YOUR INSTRUCTIONS
Your answer should be an exact copy of every record.

[Start of Attachment]

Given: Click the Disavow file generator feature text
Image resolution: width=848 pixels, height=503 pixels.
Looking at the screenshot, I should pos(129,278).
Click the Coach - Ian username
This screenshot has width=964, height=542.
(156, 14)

[End of Attachment]

SOLUTION FOR THIS EXERCISE
Given: Click the Disavow file generator feature text
Image resolution: width=848 pixels, height=503 pixels.
Looking at the screenshot, I should pos(129,278).
Click the Coach - Ian username
This screenshot has width=964, height=542.
(156, 14)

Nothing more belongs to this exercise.